60 Jahre Schuman-Plan: Historische Grundlagen der französischen Europapolitik

Es gilt das gesprochene Wort!

 

Die Forschungsgebiete Dr. Thomas Angerers [http://www.univie.ac.at/<wbr></wbr>Geschichte/htdocs/site/arti.<wbr></wbr>php/90033] (Assistenzprofessor am Institut für Geschichte der Universität Wien) liegen in der neueren und neuesten Geschichte Frankreichs im europäischen Kontext. Der Inhaber des Karl-von-Vogelsang-Staatspreises hatte Gastprofessuren an den Universitäten Paris VIII und Paris I inne und lehrt auch in den „Europastudien“ der Universität Wien (http://www.univie.ac.at/europaeistik) sowie an der Diplomatischen Akademie Wien (http://www.da-vienna.ac.at/application/startseite.asp).

 

Angerer beginnt seine Ausführungen mit der Feststellung, dass der Schuman-Plan sich zum Zeitpunkt seines Vortrages fast auf den Tag (09.05.1950) zum sechzigsten Mal jährt. Die Initiative Robert Schumans (1886-1963) und Jean Monnets (1888-1979), die bereits den Zeitgenossen als revolutionär galt, führte 1951 zur Gründung der Montanunion (Europäische Gemeinschaft für Kohle und Stahl, Abkürzung EGKS), der ersten der drei europäischen Gemeinschaften, aus denen sich die EU entwickelt hat.

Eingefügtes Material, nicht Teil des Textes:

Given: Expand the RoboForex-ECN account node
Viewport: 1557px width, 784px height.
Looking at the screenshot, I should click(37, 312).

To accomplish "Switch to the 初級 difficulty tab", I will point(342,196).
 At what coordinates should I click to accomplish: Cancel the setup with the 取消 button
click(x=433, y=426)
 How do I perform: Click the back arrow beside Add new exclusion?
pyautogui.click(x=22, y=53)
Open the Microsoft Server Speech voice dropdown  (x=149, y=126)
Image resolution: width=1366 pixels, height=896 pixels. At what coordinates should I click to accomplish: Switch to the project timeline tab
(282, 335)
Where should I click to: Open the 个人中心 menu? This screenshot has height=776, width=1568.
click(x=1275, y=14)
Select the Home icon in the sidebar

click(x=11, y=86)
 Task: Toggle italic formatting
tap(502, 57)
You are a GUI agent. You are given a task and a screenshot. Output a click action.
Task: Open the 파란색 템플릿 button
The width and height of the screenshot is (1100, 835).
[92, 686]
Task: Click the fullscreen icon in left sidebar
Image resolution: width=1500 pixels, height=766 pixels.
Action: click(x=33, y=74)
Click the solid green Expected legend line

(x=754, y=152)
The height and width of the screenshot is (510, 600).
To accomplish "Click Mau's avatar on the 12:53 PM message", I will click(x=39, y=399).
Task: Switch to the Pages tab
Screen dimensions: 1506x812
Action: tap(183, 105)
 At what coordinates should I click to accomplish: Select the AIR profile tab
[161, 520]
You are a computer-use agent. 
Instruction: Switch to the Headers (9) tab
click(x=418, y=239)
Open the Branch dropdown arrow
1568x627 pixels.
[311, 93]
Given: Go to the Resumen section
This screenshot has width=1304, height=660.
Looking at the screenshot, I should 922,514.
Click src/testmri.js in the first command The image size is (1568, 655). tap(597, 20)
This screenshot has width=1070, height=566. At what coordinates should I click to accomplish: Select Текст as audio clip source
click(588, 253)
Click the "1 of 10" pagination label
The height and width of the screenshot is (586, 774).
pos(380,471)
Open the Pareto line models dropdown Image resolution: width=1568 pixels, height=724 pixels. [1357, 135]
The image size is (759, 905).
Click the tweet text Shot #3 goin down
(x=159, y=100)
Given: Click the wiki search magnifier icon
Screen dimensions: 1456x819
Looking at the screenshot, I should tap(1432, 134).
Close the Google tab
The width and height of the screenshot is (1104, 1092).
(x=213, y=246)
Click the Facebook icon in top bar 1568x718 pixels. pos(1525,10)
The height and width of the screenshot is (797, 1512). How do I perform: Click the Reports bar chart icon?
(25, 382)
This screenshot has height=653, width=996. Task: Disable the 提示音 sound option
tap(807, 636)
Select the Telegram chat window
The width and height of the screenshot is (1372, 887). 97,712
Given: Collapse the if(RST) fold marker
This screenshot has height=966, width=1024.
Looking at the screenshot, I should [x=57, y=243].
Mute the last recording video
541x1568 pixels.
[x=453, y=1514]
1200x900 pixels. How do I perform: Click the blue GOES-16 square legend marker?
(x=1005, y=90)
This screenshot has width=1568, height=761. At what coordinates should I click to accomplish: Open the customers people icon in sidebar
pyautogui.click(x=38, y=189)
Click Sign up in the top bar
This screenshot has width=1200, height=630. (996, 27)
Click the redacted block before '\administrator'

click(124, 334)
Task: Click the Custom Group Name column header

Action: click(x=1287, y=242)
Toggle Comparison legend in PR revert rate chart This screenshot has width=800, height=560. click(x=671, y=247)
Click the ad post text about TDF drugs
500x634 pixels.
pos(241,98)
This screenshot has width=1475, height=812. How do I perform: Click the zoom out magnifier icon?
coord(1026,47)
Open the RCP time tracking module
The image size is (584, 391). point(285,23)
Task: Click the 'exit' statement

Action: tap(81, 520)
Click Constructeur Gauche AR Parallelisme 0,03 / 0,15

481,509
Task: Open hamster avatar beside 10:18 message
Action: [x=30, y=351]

[Vgl. www.ena.lu/erklarung_robert_schuman_paris_mai_1950-3-613]

 

1. Wie kam es zum Schuman Plan und was beinhaltete er?

Der Schuman-Plan stellt den Höhepunkt der sogenannten „europäischen“ Wende der französischen Deutschlandpolitik in den ersten Nachkriegsjahren dar. Frankreich wollte die junge Bundesrepublik Deutschland möglichst eng an den Westen binden, d.h. ihre wiedererlangte teilweise Unabhängigkeit in einen westeuropäischen Rahmen binden. Französische Überlegungen, die deutsche Nation mittels eines europäischen Einigungsplans in der europäischen Mächtegemeinschaft einzubinden, zu besänftigen und zu versöhnen wurden bereits in der Zwischenkriegszeit (Briand-Plan) und im Widerstand (z.B. Léon Blum) angestellt und lassen sich in Vorstufen bis in die Frühe Neuzeit zurückverfolgen. Auch nach dem 2. Weltkrieg, so Angerer, sei die französische Haltung Deutschland gegenüber nicht so einseitig (negativ) gewesen, wie dies an der Oberfläche und in der Rückschau scheinen mag. Offensichtlich wurde dies allerdings erst 1948. Französische Bedingungen für den Abbau der Alliierten Kontrolle waren:

·       der schrittweise Abbau desselben

·       der vorausgehende Aufbau europäischer Kontrollinstanzen (OEEC, Europarat)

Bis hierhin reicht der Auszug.